GOAL OF THE EXERCISE. List every line in this data where the string "computer" occurs.

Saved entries
━━━━━━━━━━━━━━━━━━━━

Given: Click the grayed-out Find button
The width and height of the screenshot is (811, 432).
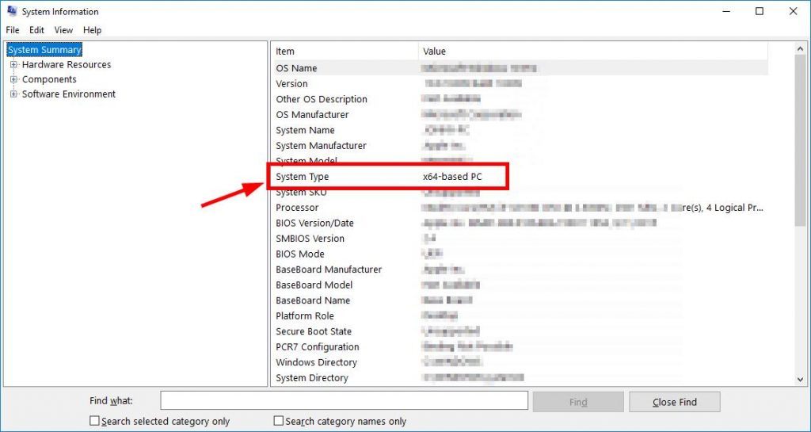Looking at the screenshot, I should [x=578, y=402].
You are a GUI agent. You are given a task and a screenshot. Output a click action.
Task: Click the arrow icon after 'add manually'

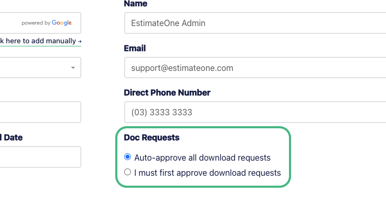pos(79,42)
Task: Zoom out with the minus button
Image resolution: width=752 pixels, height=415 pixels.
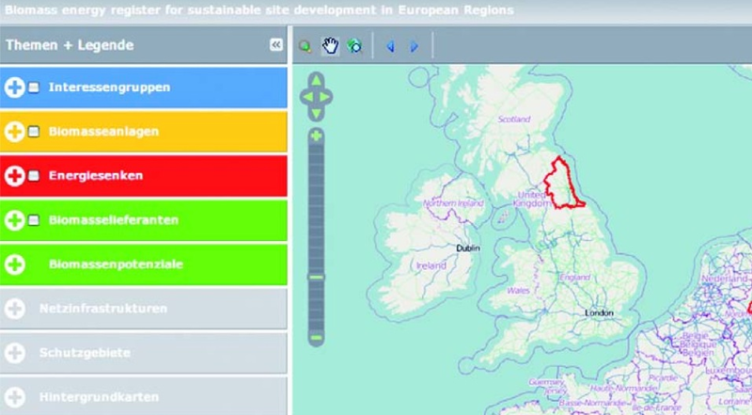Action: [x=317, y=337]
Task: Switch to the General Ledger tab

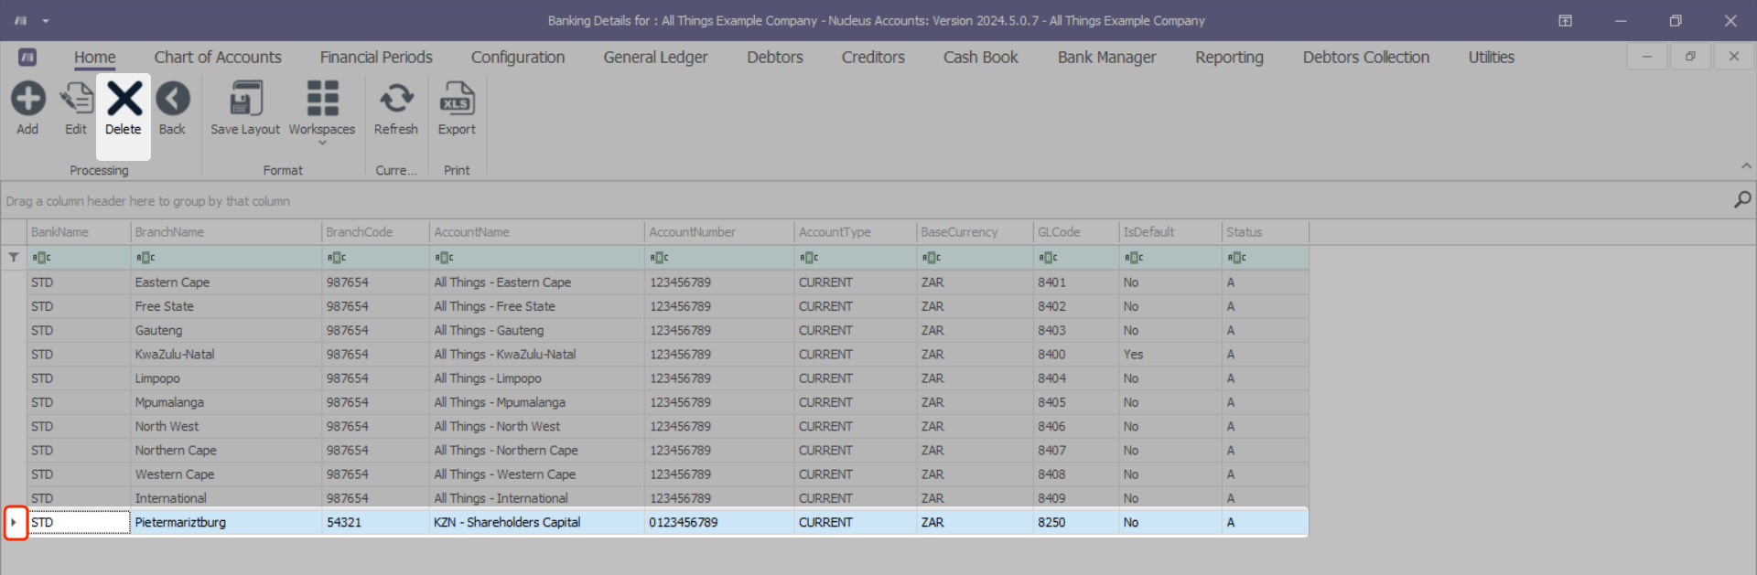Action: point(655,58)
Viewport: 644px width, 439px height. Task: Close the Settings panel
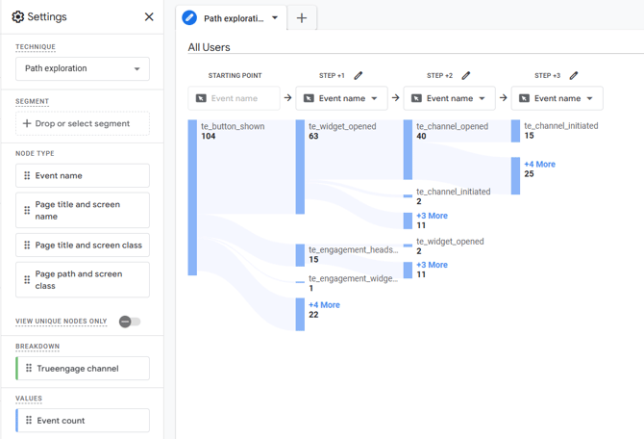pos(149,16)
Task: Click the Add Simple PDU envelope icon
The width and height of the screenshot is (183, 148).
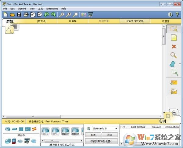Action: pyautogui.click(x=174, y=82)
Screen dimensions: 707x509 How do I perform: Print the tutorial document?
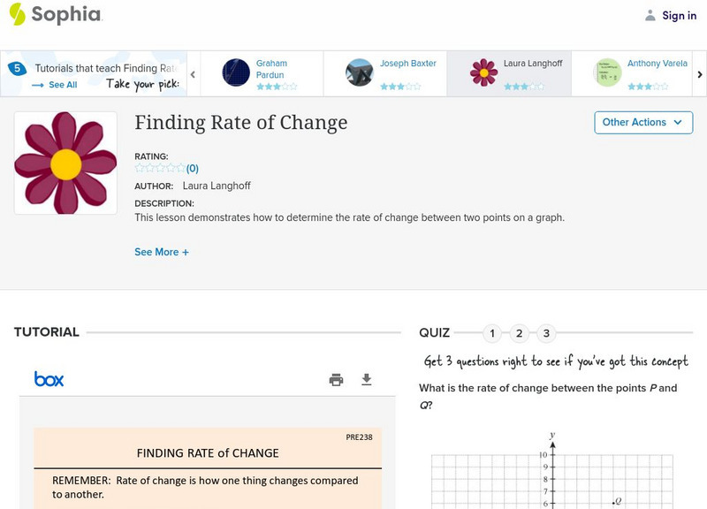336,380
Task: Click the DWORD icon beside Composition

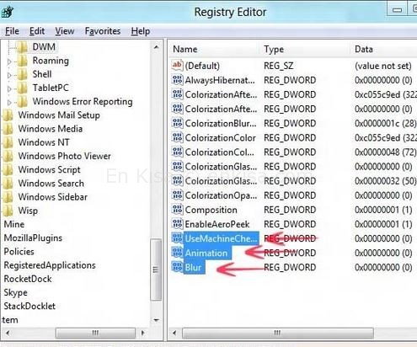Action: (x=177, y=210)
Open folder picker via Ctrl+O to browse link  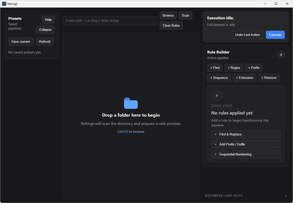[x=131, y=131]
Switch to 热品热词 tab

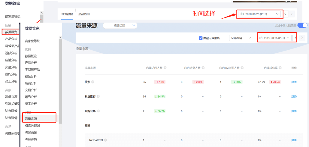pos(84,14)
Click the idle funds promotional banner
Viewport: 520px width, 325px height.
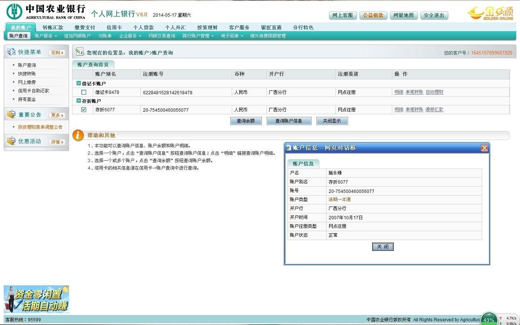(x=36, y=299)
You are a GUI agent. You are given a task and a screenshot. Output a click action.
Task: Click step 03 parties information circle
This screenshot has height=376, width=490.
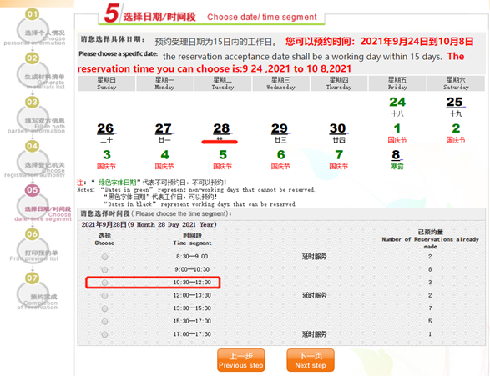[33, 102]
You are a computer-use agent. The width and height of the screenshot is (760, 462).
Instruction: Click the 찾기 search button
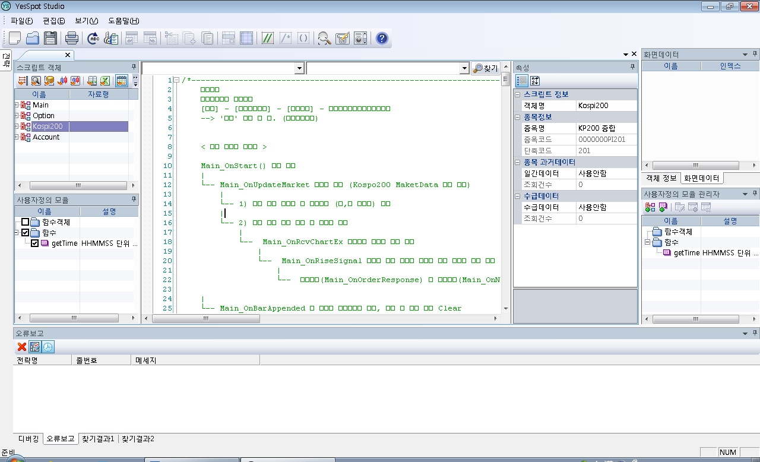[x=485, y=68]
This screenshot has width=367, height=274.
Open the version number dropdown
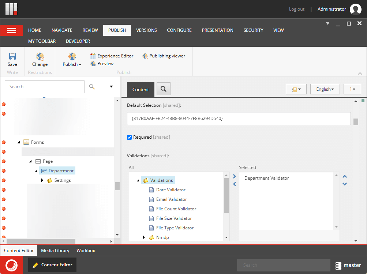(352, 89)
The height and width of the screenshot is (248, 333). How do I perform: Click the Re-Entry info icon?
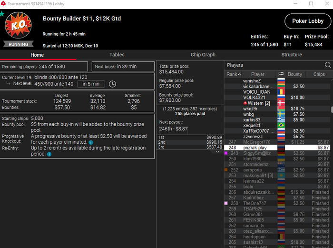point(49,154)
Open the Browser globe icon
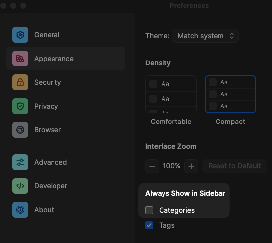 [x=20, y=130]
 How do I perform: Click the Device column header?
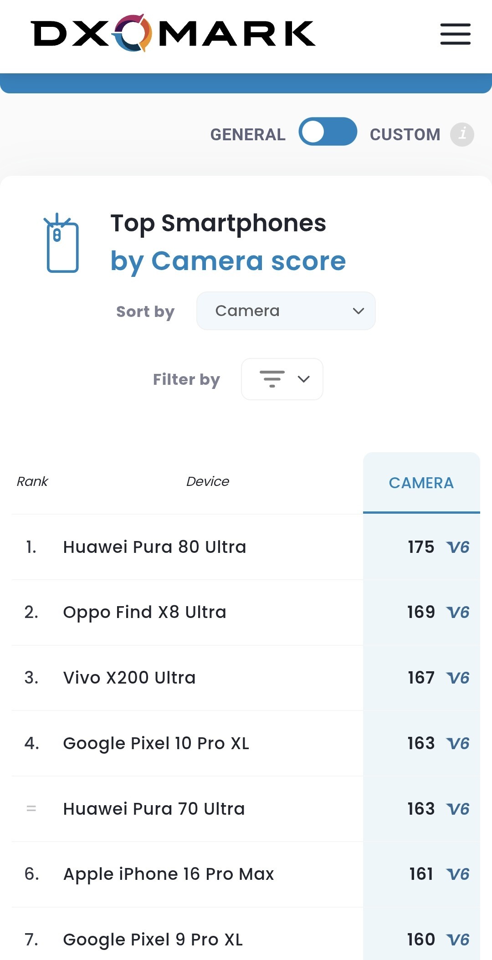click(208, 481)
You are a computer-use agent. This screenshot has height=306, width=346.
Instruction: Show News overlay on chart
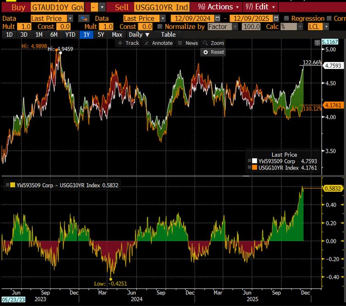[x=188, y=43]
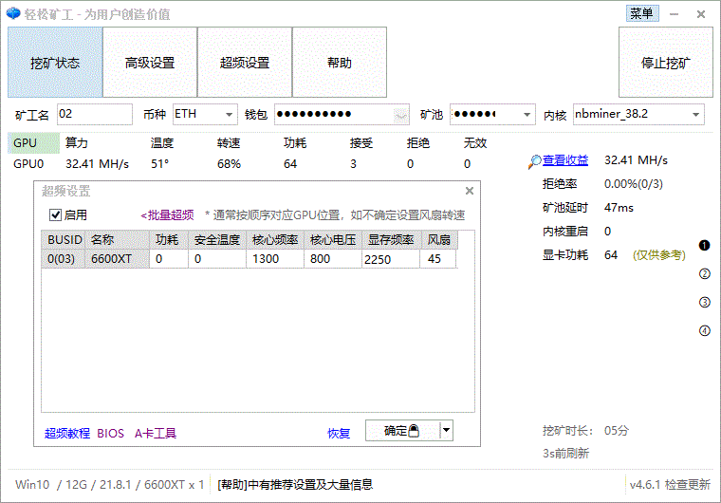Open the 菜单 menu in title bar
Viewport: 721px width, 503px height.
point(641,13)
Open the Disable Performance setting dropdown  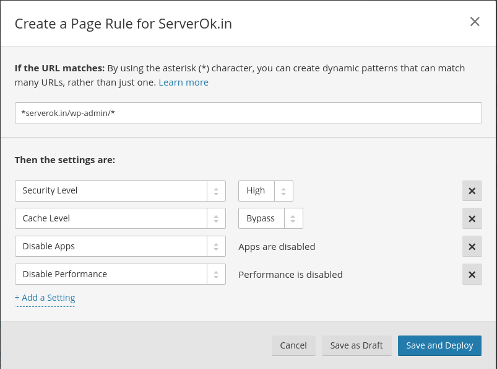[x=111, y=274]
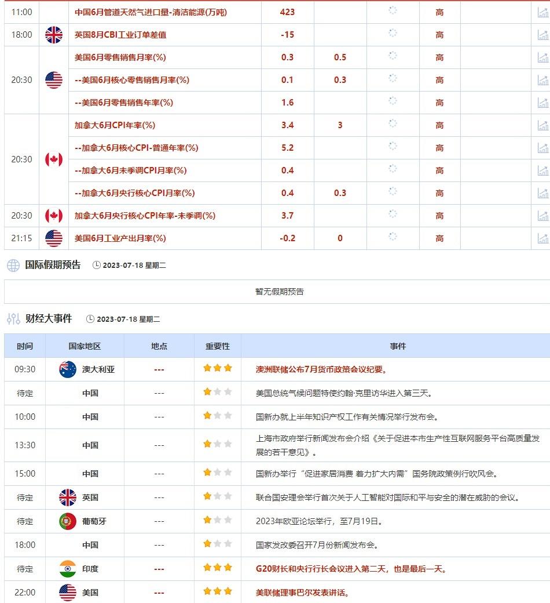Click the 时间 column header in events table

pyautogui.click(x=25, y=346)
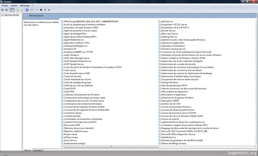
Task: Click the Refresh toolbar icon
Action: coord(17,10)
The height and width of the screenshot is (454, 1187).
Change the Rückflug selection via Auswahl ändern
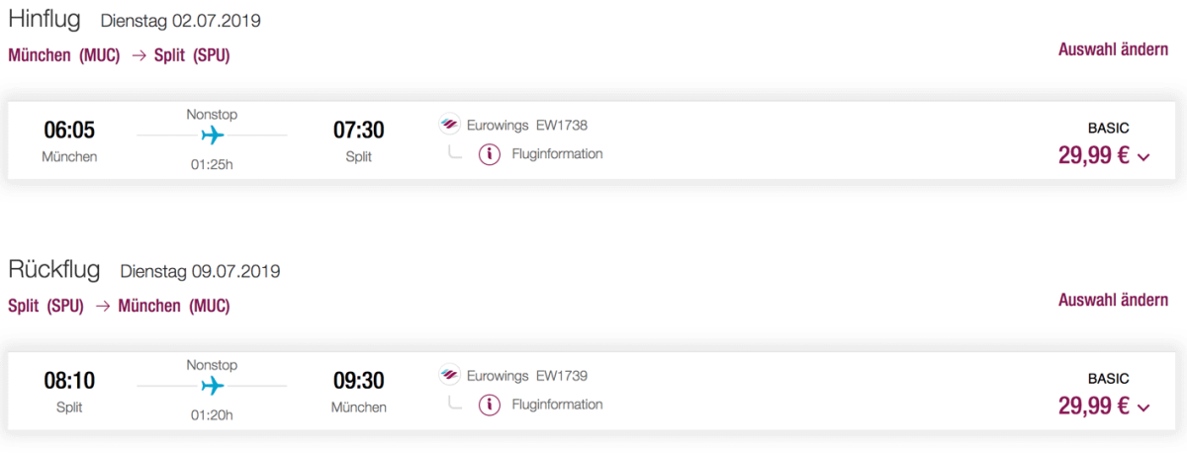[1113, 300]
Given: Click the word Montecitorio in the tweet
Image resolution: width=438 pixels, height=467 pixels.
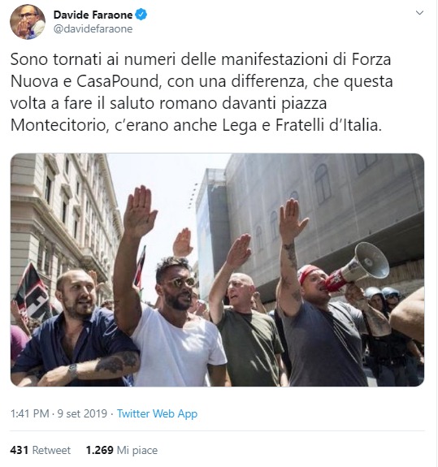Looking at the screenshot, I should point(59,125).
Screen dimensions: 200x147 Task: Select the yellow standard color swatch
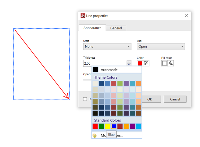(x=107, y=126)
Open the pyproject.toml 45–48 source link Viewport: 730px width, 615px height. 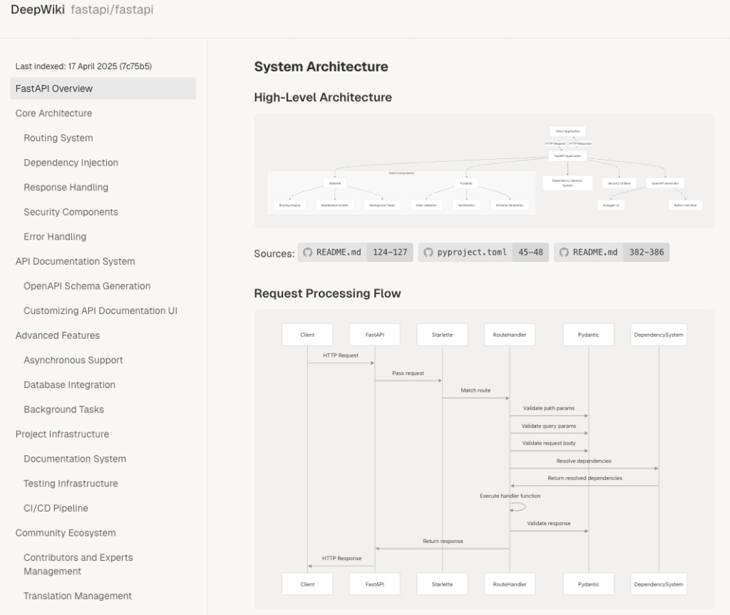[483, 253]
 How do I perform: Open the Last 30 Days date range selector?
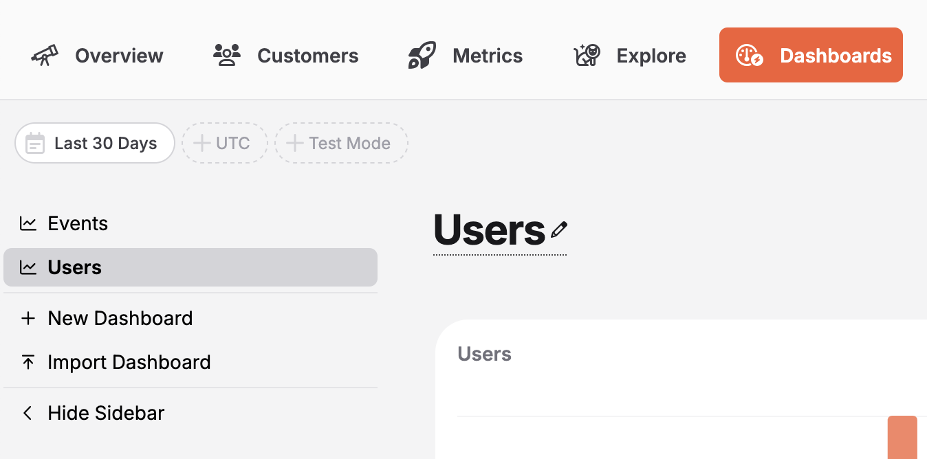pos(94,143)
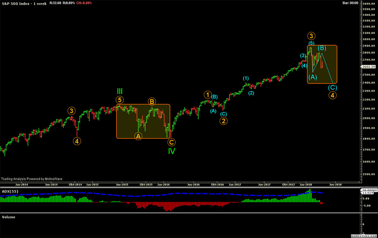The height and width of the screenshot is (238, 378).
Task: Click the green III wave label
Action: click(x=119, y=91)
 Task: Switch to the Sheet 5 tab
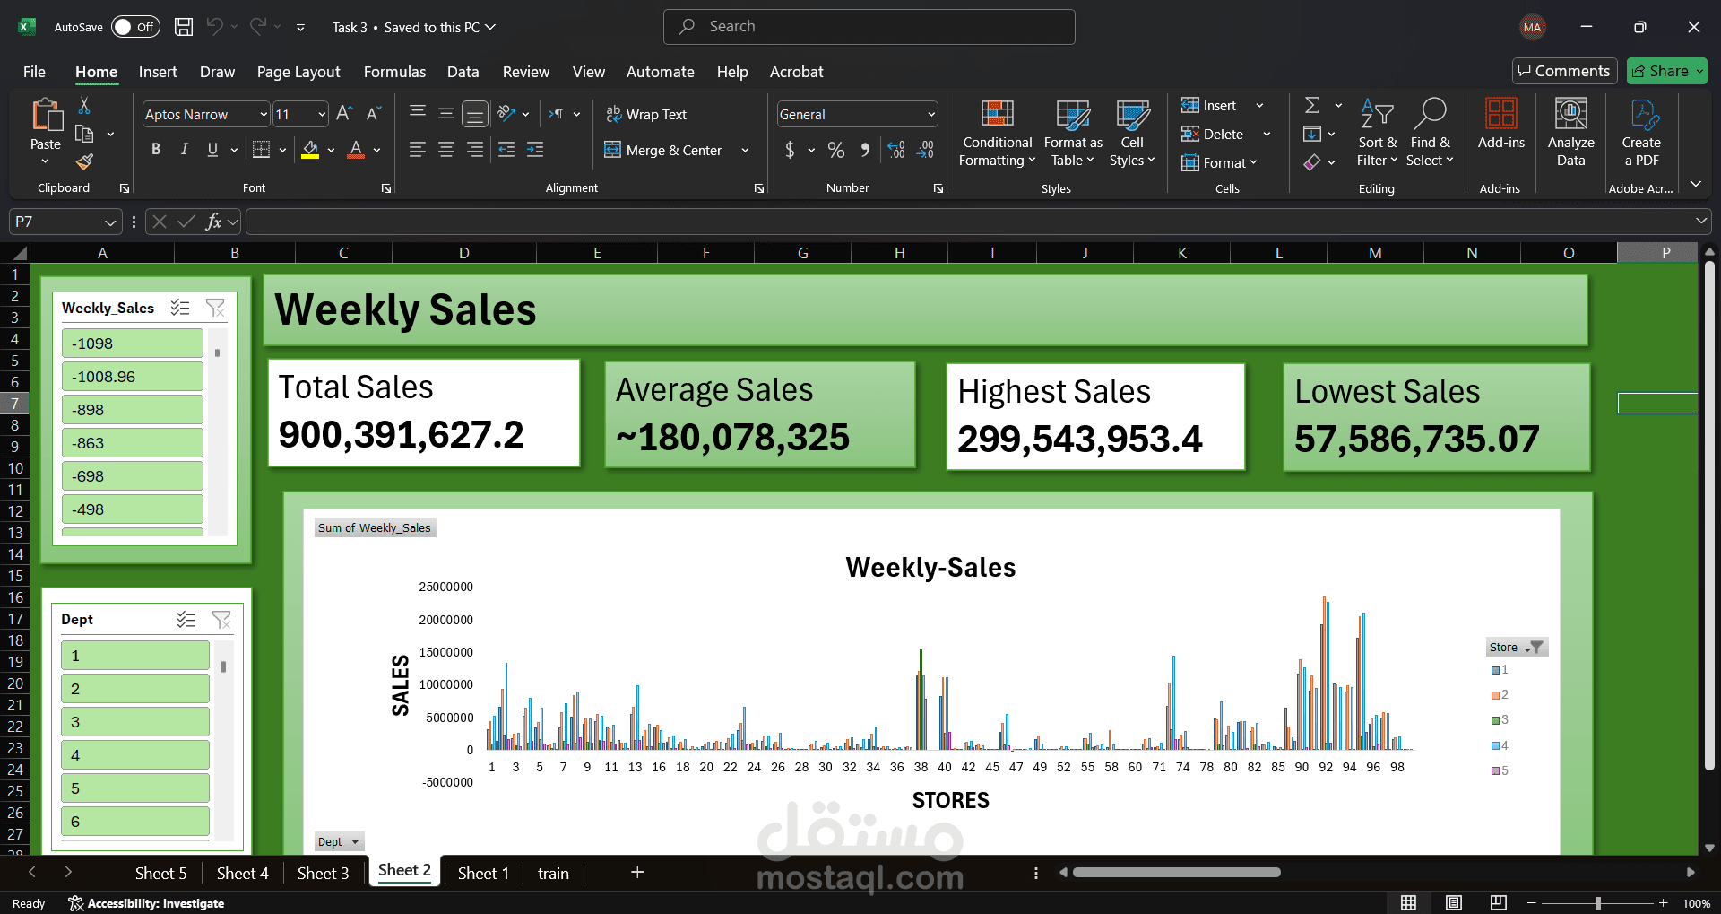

━━━━━━━━━━━━━━━━━━━━

PROBLEM SOLUTION.
You are a computer-use agent. The width and height of the screenshot is (760, 462).
You are a computer-use agent. This screenshot has height=306, width=346.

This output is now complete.